Thanks for the response. Did you ever figure out that keychain error for the config profile? I've found there can be multiple reasons for a computer can stop talking to Jamf. Migration Assistant can cause it, hardware changes can cause it. Heck, I had one recently that fell off Jamf management, would throw a 'Device Signature Error' when trying to run Jamf commands on it manually (just recon and policy update) - it turned out to be an old Garage Band Instruments.dmg policy we still had. Not sure how it was hosing Jamf on the computer, but I was able to recreate it elsewhere. The sudo jamf removeFramework has actually kinda screwed me in the past because it pulled the CA cert, but not the MDM profile, and it wouldn't let me re-enroll it properly via any method. My prefered method of fixing is a sudo jamf enroll -prompt. Or, using Jamf API to issue re-install the Jamf binary / 'self heal' - https://www.modtitan.com/2022/02/jamf-binary-self-heal-with-jamf-api.html

I had to resort to sudo jamf enroll -prompt to fix one computer, and even though that got it to check-in again and be properly managed again, the MDM profile still says keychain not found at the bottom under the 'SCEP Enrollment' section. So a little different than yours, but I just thought it was somewhat similar. I'm probably going to call Jamf support. Computer seems totally fixed, I just don't like how it says that keychain error. Our web filtering certificate config profile (Securly is the company) also throws a 'Error: Not found in keychain' on this computer. There wasn't that many google results for that error in a Jamf context (this was one of the few) so just figured I'd ask.

 

Cheers.

encie
New Contributor

@whiteb did you happen to find a solution to 'Error: Not found in keychain'?

whiteb
Contributor II

I've found there isn't always a one-size-fits-all fix for that.

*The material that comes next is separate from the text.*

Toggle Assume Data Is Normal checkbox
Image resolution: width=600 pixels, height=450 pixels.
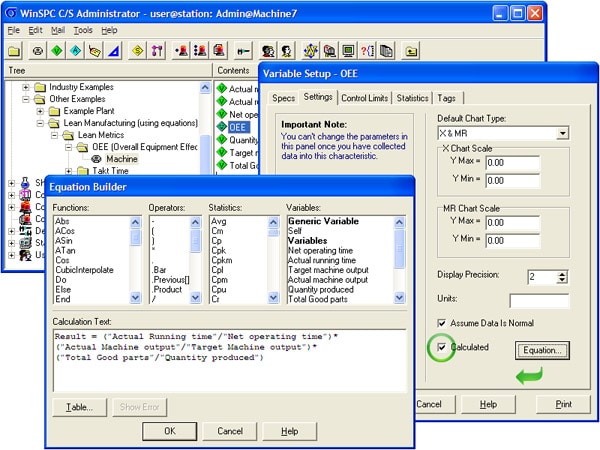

What I would generally start with is running a sudo jamf enroll -prompt on the affected computer. This will re-enroll the computer with Jamf, and re-establish the trust relationship between the Jamf binary and the server (I believe).

Before you try that re-enroll, if you can run a recon on the computer, manually through terminal without getting the 'Device Signature' error, you can try using the Jamf API (I just use their web API for this) - to redeploy the jamf-management-framework (is what the API call is named).

A third option that sometimes works when all others don't is running a

sudo profiles renew -type enrollment

If successful, you will get the little popup that there are config profiles to install, and then it will re-install the MDM Profile. You're technically not supposed to run that one over top of an existing MDM Profile, but I have a computer or two with an existing MDM Profile, fell off from being managed by Jamf, and was only fixed by doing that.

But generally speaking, the sudo jamf enroll -prompt will usually fix it.

encie
New Contributor

Interesting... This happens on our machines immediately after setup. Not only that, the device certificate actually IS in the keychain. ¯\_(ツ)_/¯ 

whiteb
Contributor II

That is curious. I wonder if you have an expired cert in Jamf somewhere. What do your MDM Profile look like? I was seeing 'Not found in keychain' which was a clue to the issue.

mdm_error copy.png

 

Is it all devices, or just some of them? If it's happening after enrollment, it almost sounds like a possible configuration issue somewhere, or maybe a cert.

I've seen MDM connection get hosed for various reasons. I even had an old 'Garage Band Sounds.dmg' that I discovered was causing the issue.

Try posting on the #MacAdmins Slack. It's the best resource out there. 

I'm noticing this on some mac's when the stop getting profiles/management commands (Checking in fine, inventory working, policies working)

Not sure how the MDM profile gets the Error: Not found in keychain. When its initially enrolled MDM profile is fine and mac is getting profiles.